● **TASK OBJECTIVE**
The entries that follow are to be duplicated in full, character for character.

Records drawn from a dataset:
▬▬▬▬▬▬

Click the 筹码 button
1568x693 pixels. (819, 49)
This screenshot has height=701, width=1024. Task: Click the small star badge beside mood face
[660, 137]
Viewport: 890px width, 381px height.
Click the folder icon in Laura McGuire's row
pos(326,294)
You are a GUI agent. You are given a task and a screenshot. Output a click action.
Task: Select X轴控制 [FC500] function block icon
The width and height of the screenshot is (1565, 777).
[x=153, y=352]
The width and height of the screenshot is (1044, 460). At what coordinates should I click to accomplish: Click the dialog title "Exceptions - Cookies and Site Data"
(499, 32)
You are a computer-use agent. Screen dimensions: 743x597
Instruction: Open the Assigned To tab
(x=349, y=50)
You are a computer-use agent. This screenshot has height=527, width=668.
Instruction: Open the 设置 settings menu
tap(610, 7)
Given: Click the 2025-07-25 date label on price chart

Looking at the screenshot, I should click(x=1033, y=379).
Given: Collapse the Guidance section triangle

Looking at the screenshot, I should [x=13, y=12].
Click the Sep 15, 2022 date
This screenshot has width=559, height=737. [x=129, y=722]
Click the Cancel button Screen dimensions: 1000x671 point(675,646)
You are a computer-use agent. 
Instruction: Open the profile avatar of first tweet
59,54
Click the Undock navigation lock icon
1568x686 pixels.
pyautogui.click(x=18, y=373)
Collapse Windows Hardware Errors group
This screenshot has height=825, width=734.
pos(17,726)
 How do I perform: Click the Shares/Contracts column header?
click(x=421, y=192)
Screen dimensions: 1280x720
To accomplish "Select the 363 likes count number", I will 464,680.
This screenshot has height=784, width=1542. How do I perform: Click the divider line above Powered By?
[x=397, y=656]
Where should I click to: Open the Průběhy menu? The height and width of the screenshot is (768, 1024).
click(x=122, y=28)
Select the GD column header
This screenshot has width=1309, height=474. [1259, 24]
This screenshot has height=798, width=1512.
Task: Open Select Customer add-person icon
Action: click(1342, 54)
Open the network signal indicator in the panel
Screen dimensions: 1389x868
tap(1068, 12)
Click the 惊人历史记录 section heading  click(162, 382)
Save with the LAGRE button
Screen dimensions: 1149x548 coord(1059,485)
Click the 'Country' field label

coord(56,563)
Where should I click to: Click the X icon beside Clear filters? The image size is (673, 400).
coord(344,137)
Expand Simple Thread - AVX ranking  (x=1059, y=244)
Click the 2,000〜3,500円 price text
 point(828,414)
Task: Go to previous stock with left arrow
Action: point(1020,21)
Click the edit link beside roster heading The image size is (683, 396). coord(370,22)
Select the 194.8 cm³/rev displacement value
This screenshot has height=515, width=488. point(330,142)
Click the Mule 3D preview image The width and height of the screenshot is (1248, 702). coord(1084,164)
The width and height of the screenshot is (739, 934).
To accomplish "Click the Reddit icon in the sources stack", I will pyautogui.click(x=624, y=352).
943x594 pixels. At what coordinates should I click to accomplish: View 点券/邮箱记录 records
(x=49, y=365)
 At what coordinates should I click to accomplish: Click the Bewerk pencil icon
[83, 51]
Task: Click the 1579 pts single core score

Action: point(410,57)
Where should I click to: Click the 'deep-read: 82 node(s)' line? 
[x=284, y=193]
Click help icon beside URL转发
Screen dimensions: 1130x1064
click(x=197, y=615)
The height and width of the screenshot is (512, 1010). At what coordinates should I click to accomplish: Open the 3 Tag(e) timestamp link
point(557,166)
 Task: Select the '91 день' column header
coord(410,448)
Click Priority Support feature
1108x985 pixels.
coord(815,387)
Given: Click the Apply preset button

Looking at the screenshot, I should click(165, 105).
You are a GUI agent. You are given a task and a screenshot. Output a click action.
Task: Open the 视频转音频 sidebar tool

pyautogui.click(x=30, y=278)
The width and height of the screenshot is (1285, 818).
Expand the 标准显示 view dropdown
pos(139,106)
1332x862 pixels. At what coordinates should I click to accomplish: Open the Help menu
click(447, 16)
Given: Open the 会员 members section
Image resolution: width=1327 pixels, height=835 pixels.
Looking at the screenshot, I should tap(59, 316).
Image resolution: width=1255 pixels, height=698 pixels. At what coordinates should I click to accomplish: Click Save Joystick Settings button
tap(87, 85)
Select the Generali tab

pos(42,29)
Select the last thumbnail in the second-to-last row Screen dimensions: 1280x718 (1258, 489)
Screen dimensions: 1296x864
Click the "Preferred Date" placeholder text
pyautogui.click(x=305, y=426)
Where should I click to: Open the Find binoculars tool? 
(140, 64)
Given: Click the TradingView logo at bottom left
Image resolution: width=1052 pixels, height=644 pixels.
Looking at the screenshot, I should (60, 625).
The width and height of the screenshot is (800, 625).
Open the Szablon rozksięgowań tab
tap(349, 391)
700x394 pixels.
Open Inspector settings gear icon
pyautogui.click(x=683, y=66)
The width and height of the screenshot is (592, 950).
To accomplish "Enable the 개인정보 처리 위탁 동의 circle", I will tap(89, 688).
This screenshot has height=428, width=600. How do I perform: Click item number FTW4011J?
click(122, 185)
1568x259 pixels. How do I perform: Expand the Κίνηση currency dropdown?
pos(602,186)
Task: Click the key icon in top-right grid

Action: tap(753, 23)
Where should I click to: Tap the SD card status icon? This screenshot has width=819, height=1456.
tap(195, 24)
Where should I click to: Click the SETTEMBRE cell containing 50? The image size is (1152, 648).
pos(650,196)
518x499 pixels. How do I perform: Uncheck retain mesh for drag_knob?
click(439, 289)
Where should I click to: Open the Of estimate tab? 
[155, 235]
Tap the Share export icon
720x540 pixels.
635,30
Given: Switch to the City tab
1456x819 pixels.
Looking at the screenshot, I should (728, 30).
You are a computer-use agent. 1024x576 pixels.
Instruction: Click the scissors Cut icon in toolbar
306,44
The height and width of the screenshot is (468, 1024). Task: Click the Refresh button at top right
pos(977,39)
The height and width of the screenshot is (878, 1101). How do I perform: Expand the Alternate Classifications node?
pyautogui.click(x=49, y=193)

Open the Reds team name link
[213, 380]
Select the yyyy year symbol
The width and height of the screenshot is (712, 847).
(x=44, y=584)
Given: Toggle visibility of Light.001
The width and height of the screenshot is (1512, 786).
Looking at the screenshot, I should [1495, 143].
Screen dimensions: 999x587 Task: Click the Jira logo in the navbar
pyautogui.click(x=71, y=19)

▬▬▬▬▬▬

● **TASK RESPONSE**
Click the 筹码 button
1568x693 pixels. (819, 49)
This screenshot has height=701, width=1024. Task: Click the small star badge beside mood face
[660, 137]
Viewport: 890px width, 381px height.
Click the folder icon in Laura McGuire's row
pos(326,294)
You are a GUI agent. You are given a task and a screenshot. Output a click action.
Task: Select X轴控制 [FC500] function block icon
The width and height of the screenshot is (1565, 777).
[x=153, y=352]
The width and height of the screenshot is (1044, 460). At what coordinates should I click to accomplish: Click the dialog title "Exceptions - Cookies and Site Data"
(499, 32)
You are a computer-use agent. Screen dimensions: 743x597
Instruction: Open the Assigned To tab
(x=349, y=50)
You are a computer-use agent. This screenshot has height=527, width=668.
Instruction: Open the 设置 settings menu
tap(610, 7)
Given: Click the 2025-07-25 date label on price chart

Looking at the screenshot, I should click(x=1033, y=379).
Given: Collapse the Guidance section triangle

Looking at the screenshot, I should [x=13, y=12].
Click the Sep 15, 2022 date
This screenshot has width=559, height=737. [x=129, y=722]
Click the Cancel button Screen dimensions: 1000x671 point(675,646)
You are a computer-use agent. 
Instruction: Open the profile avatar of first tweet
59,54
Click the Undock navigation lock icon
1568x686 pixels.
pyautogui.click(x=18, y=373)
Collapse Windows Hardware Errors group
This screenshot has height=825, width=734.
pos(17,726)
 How do I perform: Click the Shares/Contracts column header?
click(x=421, y=192)
Screen dimensions: 1280x720
To accomplish "Select the 363 likes count number", I will 464,680.
This screenshot has height=784, width=1542. How do I perform: Click the divider line above Powered By?
[x=397, y=656]
Where should I click to: Open the Průběhy menu? The height and width of the screenshot is (768, 1024).
click(x=122, y=28)
Select the GD column header
This screenshot has width=1309, height=474. [1259, 24]
This screenshot has height=798, width=1512.
Task: Open Select Customer add-person icon
Action: click(1342, 54)
Open the network signal indicator in the panel
Screen dimensions: 1389x868
tap(1068, 12)
Click the 惊人历史记录 section heading  click(162, 382)
Save with the LAGRE button
Screen dimensions: 1149x548 coord(1059,485)
Click the 'Country' field label

coord(56,563)
Where should I click to: Click the X icon beside Clear filters? The image size is (673, 400).
coord(344,137)
Expand Simple Thread - AVX ranking  (x=1059, y=244)
Click the 2,000〜3,500円 price text
 point(828,414)
Task: Go to previous stock with left arrow
Action: point(1020,21)
Click the edit link beside roster heading The image size is (683, 396). coord(370,22)
Select the 194.8 cm³/rev displacement value
This screenshot has height=515, width=488. point(330,142)
Click the Mule 3D preview image The width and height of the screenshot is (1248, 702). coord(1084,164)
The width and height of the screenshot is (739, 934).
To accomplish "Click the Reddit icon in the sources stack", I will pyautogui.click(x=624, y=352).
943x594 pixels. At what coordinates should I click to accomplish: View 点券/邮箱记录 records
(x=49, y=365)
 At what coordinates should I click to accomplish: Click the Bewerk pencil icon
[83, 51]
Task: Click the 1579 pts single core score

Action: point(410,57)
Where should I click to: Click the 'deep-read: 82 node(s)' line? 
[x=284, y=193]
Click help icon beside URL转发
Screen dimensions: 1130x1064
click(x=197, y=615)
The height and width of the screenshot is (512, 1010). At what coordinates should I click to accomplish: Open the 3 Tag(e) timestamp link
point(557,166)
 Task: Select the '91 день' column header
coord(410,448)
Click Priority Support feature
1108x985 pixels.
coord(815,387)
Given: Click the Apply preset button

Looking at the screenshot, I should click(165, 105).
You are a GUI agent. You are given a task and a screenshot. Output a click action.
Task: Open the 视频转音频 sidebar tool

pyautogui.click(x=30, y=278)
The width and height of the screenshot is (1285, 818).
Expand the 标准显示 view dropdown
pos(139,106)
1332x862 pixels. At what coordinates should I click to accomplish: Open the Help menu
click(447, 16)
Given: Open the 会员 members section
Image resolution: width=1327 pixels, height=835 pixels.
Looking at the screenshot, I should tap(59, 316).
Image resolution: width=1255 pixels, height=698 pixels. At what coordinates should I click to accomplish: Click Save Joystick Settings button
tap(87, 85)
Select the Generali tab

pos(42,29)
Select the last thumbnail in the second-to-last row Screen dimensions: 1280x718 (1258, 489)
Screen dimensions: 1296x864
Click the "Preferred Date" placeholder text
pyautogui.click(x=305, y=426)
Where should I click to: Open the Find binoculars tool? 
(140, 64)
Given: Click the TradingView logo at bottom left
Image resolution: width=1052 pixels, height=644 pixels.
Looking at the screenshot, I should (60, 625).
The width and height of the screenshot is (800, 625).
Open the Szablon rozksięgowań tab
tap(349, 391)
700x394 pixels.
Open Inspector settings gear icon
pyautogui.click(x=683, y=66)
The width and height of the screenshot is (592, 950).
To accomplish "Enable the 개인정보 처리 위탁 동의 circle", I will tap(89, 688).
This screenshot has height=428, width=600. How do I perform: Click item number FTW4011J?
click(122, 185)
1568x259 pixels. How do I perform: Expand the Κίνηση currency dropdown?
pos(602,186)
Task: Click the key icon in top-right grid

Action: tap(753, 23)
Where should I click to: Tap the SD card status icon? This screenshot has width=819, height=1456.
tap(195, 24)
Where should I click to: Click the SETTEMBRE cell containing 50? The image size is (1152, 648).
pos(650,196)
518x499 pixels. How do I perform: Uncheck retain mesh for drag_knob?
click(439, 289)
Where should I click to: Open the Of estimate tab? 
[155, 235]
Tap the Share export icon
720x540 pixels.
635,30
Given: Switch to the City tab
1456x819 pixels.
Looking at the screenshot, I should (728, 30).
You are a computer-use agent. 1024x576 pixels.
Instruction: Click the scissors Cut icon in toolbar
306,44
The height and width of the screenshot is (468, 1024). Task: Click the Refresh button at top right
pos(977,39)
The height and width of the screenshot is (878, 1101). How do I perform: Expand the Alternate Classifications node?
pyautogui.click(x=49, y=193)

Open the Reds team name link
[213, 380]
Select the yyyy year symbol
The width and height of the screenshot is (712, 847).
(x=44, y=584)
Given: Toggle visibility of Light.001
The width and height of the screenshot is (1512, 786).
Looking at the screenshot, I should [1495, 143].
Screen dimensions: 999x587 Task: Click the Jira logo in the navbar
pyautogui.click(x=71, y=19)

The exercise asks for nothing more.